# The Real Ones

On the last post, we looked at recovering a periodic signal from a radial velocity plot and interpreting it as a planet. Now let’s look at a few of the complications involved in this.

A powerful statistical tool used to get an idea of what kind of periodic signals are in your radial velocity data set is a Lomb–Scargle periodogram (the mathematical details for the interested reader may be found here, but it is sufficiently complex to warrant skipping over in the interests of maintaining reader attention and reasonable post length). In the interests of brevity, further references to the Lomb-Scargle periodogram will be shortened to simply “periodogram.”

The purpose of this periodogram is to give an indication of how likely an arbitrary periodicity is in a data set whose data points need not be equally spaced (as is frequently the case in astronomy for a variety of reasons). Periodicities that are strongly represented in the data are assigned a higher “power,” where periodicities that are not present or only weakly present are given a lower power.
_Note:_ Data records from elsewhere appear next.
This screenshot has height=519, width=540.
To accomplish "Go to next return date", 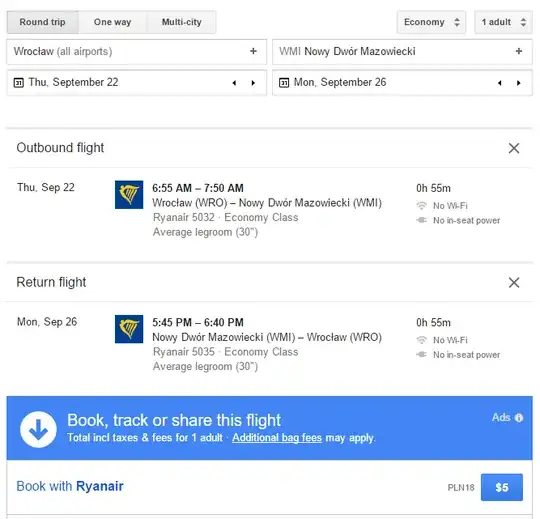I will (518, 83).
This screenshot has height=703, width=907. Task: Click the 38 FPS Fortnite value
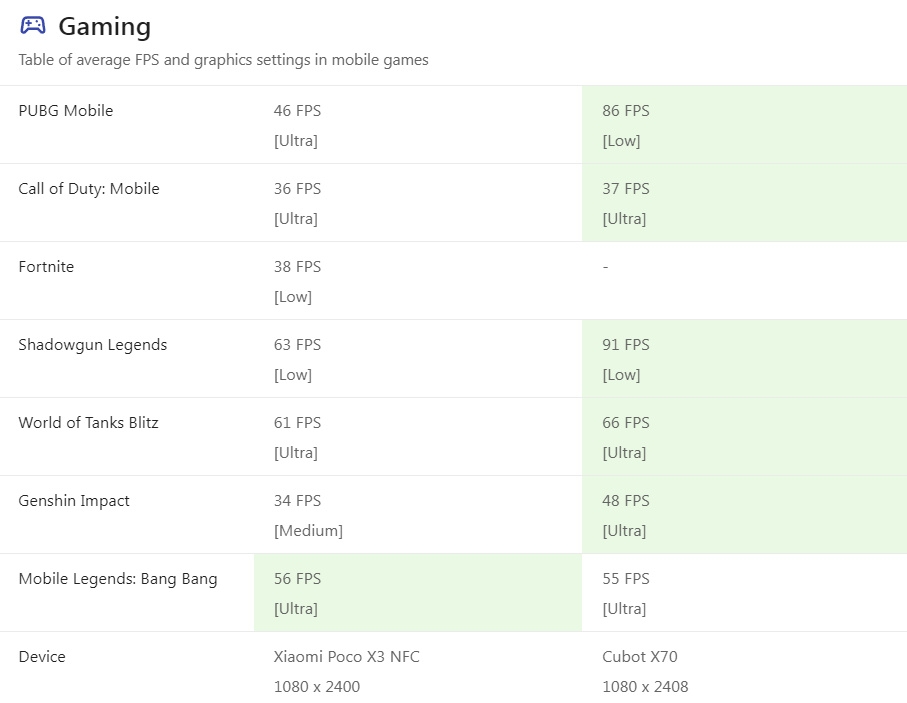point(297,267)
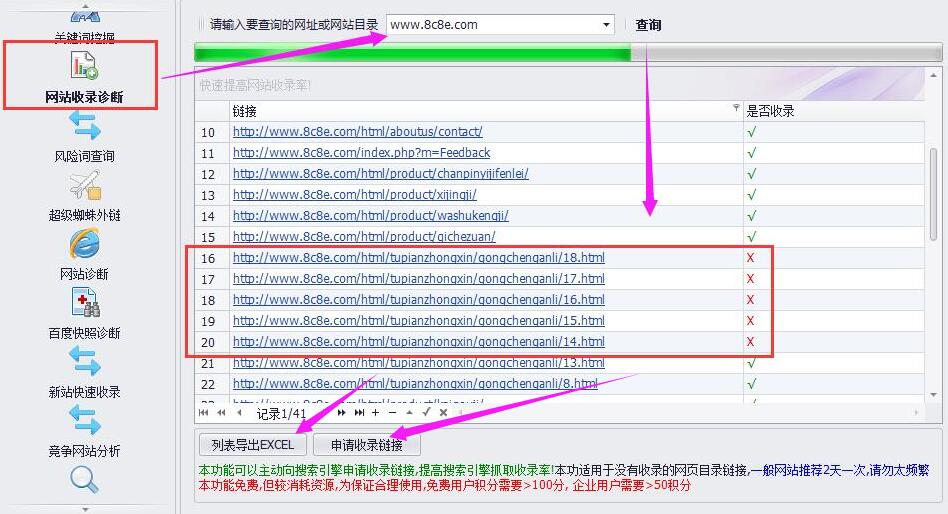
Task: Open the gongchenganli/18.html link
Action: click(x=418, y=258)
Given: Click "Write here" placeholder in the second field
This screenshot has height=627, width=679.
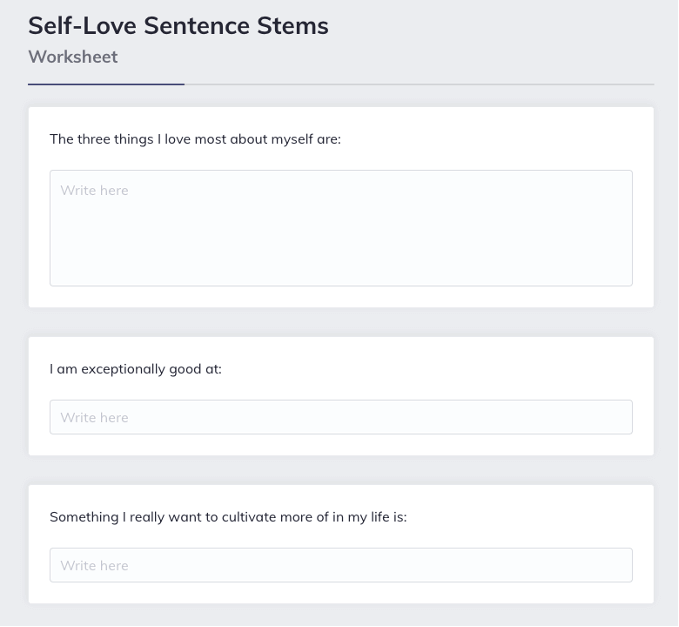Looking at the screenshot, I should pyautogui.click(x=94, y=417).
Let’s look at an example using a radial velocity data set for BD-08 2823 (source) If we calculate a periodogram for the data set, we come up with this

BD-08 2823 RV Data Periodogram

The dashed line represents a 0.1% false alarm probability (FAP). A clear, obvious peak is seen at 1 day, 230 days and ~700 days, implying that periodicities of 1 day, 230 days, and ~700 days are present in the data. Creating a one-planet model with a Saturn-mass planet at 238 days produces a nice fit. After subtracting this signal from the data, we’re left with the residuals. Now we may run up a periodogram of the residuals and see what’s left in the data.

BD-08 2823 Periodogram of Residuals

We see three noteworthy things. First and foremost is the emergence of a new peak in the periodogram that was not strongly present before at 5.6 days. We also see that the peak at 1 day remains. Lastly we see that the peak toward 700 days has weakened and moved further out. It would seem to suggest the 700-day signal is perhaps not real, or was an artifact of the 238-day signal.

Why was the 5.6-day signal not present in the first periodogram? The answer may lie in it’s mass: the planet has a mere 14 Earth-masses. It’s RV signal is completely dominated by the Saturn-mass planet. The giant planet forces the shape of the RV diagram and the signal of the second planet is just dragged along, superimposed on the larger signal.

On the radial velocity data plot, the two-planet fit we have come to looks like this:

BD-08 2823 Two-Planet Fit

It is important to realise that the obvious sine curve is not necessarily a bold line, but there is a second periodicity in there going up and down frantically, once every 5.6 days, compared to the Saturn-mass planet, at 237 days.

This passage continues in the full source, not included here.